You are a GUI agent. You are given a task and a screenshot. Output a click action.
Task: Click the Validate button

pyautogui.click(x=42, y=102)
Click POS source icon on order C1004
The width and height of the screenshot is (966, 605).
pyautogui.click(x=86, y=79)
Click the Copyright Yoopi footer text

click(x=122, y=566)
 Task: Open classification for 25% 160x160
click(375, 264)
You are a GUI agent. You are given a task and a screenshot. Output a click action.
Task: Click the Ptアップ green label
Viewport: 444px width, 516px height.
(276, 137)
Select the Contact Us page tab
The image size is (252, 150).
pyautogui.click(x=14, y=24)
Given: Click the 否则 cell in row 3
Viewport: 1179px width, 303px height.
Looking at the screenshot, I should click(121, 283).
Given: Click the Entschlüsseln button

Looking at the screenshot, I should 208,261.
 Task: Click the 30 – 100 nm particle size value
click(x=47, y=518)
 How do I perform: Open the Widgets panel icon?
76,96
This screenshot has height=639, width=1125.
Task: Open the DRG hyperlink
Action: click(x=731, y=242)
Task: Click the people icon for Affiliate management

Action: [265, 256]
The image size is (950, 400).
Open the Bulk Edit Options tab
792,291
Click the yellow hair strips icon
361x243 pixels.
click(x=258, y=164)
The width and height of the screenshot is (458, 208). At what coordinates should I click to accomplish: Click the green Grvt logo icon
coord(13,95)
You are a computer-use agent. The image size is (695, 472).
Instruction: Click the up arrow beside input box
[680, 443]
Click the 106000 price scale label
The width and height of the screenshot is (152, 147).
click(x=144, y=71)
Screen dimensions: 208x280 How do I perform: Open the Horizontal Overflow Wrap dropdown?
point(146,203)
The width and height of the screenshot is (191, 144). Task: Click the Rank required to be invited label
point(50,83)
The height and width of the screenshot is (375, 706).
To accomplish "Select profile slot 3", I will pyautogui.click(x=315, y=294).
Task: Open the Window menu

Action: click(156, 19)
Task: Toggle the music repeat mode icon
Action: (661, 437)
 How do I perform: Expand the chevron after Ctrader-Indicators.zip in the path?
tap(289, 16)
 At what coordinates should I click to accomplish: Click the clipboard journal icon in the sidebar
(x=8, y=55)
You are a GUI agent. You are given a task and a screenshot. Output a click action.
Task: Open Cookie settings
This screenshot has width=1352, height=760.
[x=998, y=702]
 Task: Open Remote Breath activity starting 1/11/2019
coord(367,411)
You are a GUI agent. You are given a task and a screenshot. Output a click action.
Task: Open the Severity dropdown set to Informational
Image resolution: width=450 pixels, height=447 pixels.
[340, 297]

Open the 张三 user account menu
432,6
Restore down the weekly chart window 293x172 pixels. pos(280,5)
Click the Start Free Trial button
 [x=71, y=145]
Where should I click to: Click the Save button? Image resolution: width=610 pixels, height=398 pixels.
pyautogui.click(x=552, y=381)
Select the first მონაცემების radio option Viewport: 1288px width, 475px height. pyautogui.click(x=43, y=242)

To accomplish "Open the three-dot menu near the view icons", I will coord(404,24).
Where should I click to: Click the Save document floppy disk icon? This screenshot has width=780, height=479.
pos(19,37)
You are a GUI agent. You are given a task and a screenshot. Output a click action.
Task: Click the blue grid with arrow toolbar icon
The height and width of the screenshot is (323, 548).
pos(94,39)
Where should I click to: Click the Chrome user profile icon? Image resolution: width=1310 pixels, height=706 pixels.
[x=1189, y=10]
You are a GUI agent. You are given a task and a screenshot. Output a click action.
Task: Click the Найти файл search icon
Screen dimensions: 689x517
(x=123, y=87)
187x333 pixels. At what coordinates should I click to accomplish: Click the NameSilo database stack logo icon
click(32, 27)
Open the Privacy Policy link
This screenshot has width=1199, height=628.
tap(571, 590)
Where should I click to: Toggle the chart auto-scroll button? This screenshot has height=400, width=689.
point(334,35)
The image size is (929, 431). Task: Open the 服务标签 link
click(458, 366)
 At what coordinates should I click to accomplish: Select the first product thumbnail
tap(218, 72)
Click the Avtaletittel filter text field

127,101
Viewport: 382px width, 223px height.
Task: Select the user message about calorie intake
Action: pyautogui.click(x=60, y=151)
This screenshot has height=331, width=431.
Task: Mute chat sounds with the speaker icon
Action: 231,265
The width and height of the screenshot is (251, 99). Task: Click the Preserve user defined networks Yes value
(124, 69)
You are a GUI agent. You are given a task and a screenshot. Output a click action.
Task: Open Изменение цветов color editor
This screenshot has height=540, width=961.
□ □ □
Every entry, from top to bottom, should be repeated word for word.

RESULT FOR THIS TASK:
You are a GUI agent. You are given a task and a screenshot. Output a click action.
Task: Click the Validate button

pyautogui.click(x=42, y=102)
Click POS source icon on order C1004
The width and height of the screenshot is (966, 605).
pyautogui.click(x=86, y=79)
Click the Copyright Yoopi footer text

click(x=122, y=566)
 Task: Open classification for 25% 160x160
click(375, 264)
You are a GUI agent. You are given a task and a screenshot. Output a click action.
Task: Click the Ptアップ green label
Viewport: 444px width, 516px height.
(276, 137)
Select the Contact Us page tab
The image size is (252, 150).
pyautogui.click(x=14, y=24)
Given: Click the 否则 cell in row 3
Viewport: 1179px width, 303px height.
Looking at the screenshot, I should click(121, 283).
Given: Click the Entschlüsseln button

Looking at the screenshot, I should 208,261.
 Task: Click the 30 – 100 nm particle size value
click(x=47, y=518)
 How do I perform: Open the Widgets panel icon?
76,96
This screenshot has height=639, width=1125.
Task: Open the DRG hyperlink
Action: click(x=731, y=242)
Task: Click the people icon for Affiliate management

Action: [265, 256]
The image size is (950, 400).
Open the Bulk Edit Options tab
792,291
Click the yellow hair strips icon
361x243 pixels.
click(x=258, y=164)
The width and height of the screenshot is (458, 208). At what coordinates should I click to accomplish: Click the green Grvt logo icon
coord(13,95)
You are a computer-use agent. The image size is (695, 472).
Instruction: Click the up arrow beside input box
[680, 443]
Click the 106000 price scale label
The width and height of the screenshot is (152, 147).
click(x=144, y=71)
Screen dimensions: 208x280 How do I perform: Open the Horizontal Overflow Wrap dropdown?
point(146,203)
The width and height of the screenshot is (191, 144). Task: Click the Rank required to be invited label
point(50,83)
The height and width of the screenshot is (375, 706).
To accomplish "Select profile slot 3", I will pyautogui.click(x=315, y=294).
Task: Open the Window menu

Action: click(156, 19)
Task: Toggle the music repeat mode icon
Action: (661, 437)
 How do I perform: Expand the chevron after Ctrader-Indicators.zip in the path?
tap(289, 16)
 At what coordinates should I click to accomplish: Click the clipboard journal icon in the sidebar
(x=8, y=55)
You are a GUI agent. You are given a task and a screenshot. Output a click action.
Task: Open Cookie settings
This screenshot has width=1352, height=760.
[x=998, y=702]
 Task: Open Remote Breath activity starting 1/11/2019
coord(367,411)
You are a GUI agent. You are given a task and a screenshot. Output a click action.
Task: Open the Severity dropdown set to Informational
Image resolution: width=450 pixels, height=447 pixels.
[340, 297]

Open the 张三 user account menu
432,6
Restore down the weekly chart window 293x172 pixels. pos(280,5)
Click the Start Free Trial button
 [x=71, y=145]
Where should I click to: Click the Save button? Image resolution: width=610 pixels, height=398 pixels.
pyautogui.click(x=552, y=381)
Select the first მონაცემების radio option Viewport: 1288px width, 475px height. pyautogui.click(x=43, y=242)

To accomplish "Open the three-dot menu near the view icons", I will coord(404,24).
Where should I click to: Click the Save document floppy disk icon? This screenshot has width=780, height=479.
pos(19,37)
You are a GUI agent. You are given a task and a screenshot. Output a click action.
Task: Click the blue grid with arrow toolbar icon
The height and width of the screenshot is (323, 548).
pos(94,39)
Where should I click to: Click the Chrome user profile icon? Image resolution: width=1310 pixels, height=706 pixels.
[x=1189, y=10]
You are a GUI agent. You are given a task and a screenshot. Output a click action.
Task: Click the Найти файл search icon
Screen dimensions: 689x517
(x=123, y=87)
187x333 pixels. At what coordinates should I click to accomplish: Click the NameSilo database stack logo icon
click(32, 27)
Open the Privacy Policy link
This screenshot has width=1199, height=628.
tap(571, 590)
Where should I click to: Toggle the chart auto-scroll button? This screenshot has height=400, width=689.
point(334,35)
The image size is (929, 431). Task: Open the 服务标签 link
click(458, 366)
 At what coordinates should I click to accomplish: Select the first product thumbnail
tap(218, 72)
Click the Avtaletittel filter text field

127,101
Viewport: 382px width, 223px height.
Task: Select the user message about calorie intake
Action: pyautogui.click(x=60, y=151)
This screenshot has height=331, width=431.
Task: Mute chat sounds with the speaker icon
Action: 231,265
The width and height of the screenshot is (251, 99). Task: Click the Preserve user defined networks Yes value
(124, 69)
You are a GUI agent. You are given a task and a screenshot. Output a click action.
Task: Open Изменение цветов color editor
This screenshot has height=540, width=961.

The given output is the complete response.